Jumbos shouldn’t die on our watch

By OYUNGA PALA

Jim Nyamu is a real hero. The name does immediately register a bell because Nyamu’s brand of heroics is not celebrated. Jim Nyamu is the man who is spending a great deal of time walking to spread a simple truth, that elephants are going extinct under our watch. His campaign is dubbed Ivory belongs to Elephants. Ivory smuggling has hit alarming proportions in Africa and its demand insatiable in East Asia.

A cute corruption, plain old greed and a toothless judicial system have allowed the trade to thrive. Corrective action is heard from concerned international agencies but out in the plains, elephants are continually slaughtered for their tusks to satisfy a cosmetic demand halfway across the world.

I followed Jim Nyamu on twitter, thanks to the passionate activism of Dr Paula Kahumba, and he recently jumped to the limelight after First Lady Margaret Kenyatta joined him on a stretch of his walk.  But for the most part, he is simply a man whose actions speak louder than his words.

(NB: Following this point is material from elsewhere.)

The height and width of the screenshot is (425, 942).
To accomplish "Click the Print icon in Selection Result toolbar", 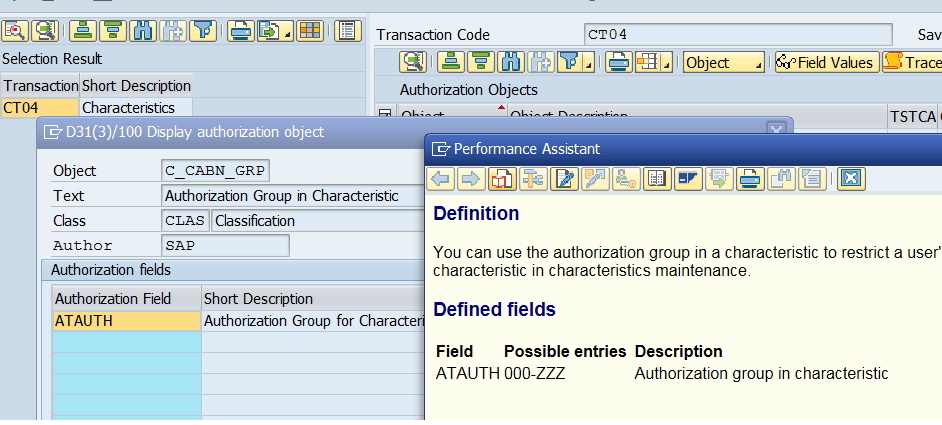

He has already walked 650 miles from Masai Mara to Nairobi to raise awareness on the diminishing numbers of elephants under dire threat from poachers. As of last month, he had covered 1,700 kilometres and locals had started to pay attention wherever he passed by.

Jim Nyamu reminds me of another champion conservationist in the 1980s, Michael Werikhe, better known as “the Rhino Man”. Werikhe walked and walked until Kenyans started to pay attention and today our black rhinos are in safe sanctuary. Jim Nyamu, like Werikhe, reminds us that we must live our lives with more awareness and show the courage to do the right things, even when it is hard. We cannot afford to be the generation that refused to allow the elephant the space and freedom to just be.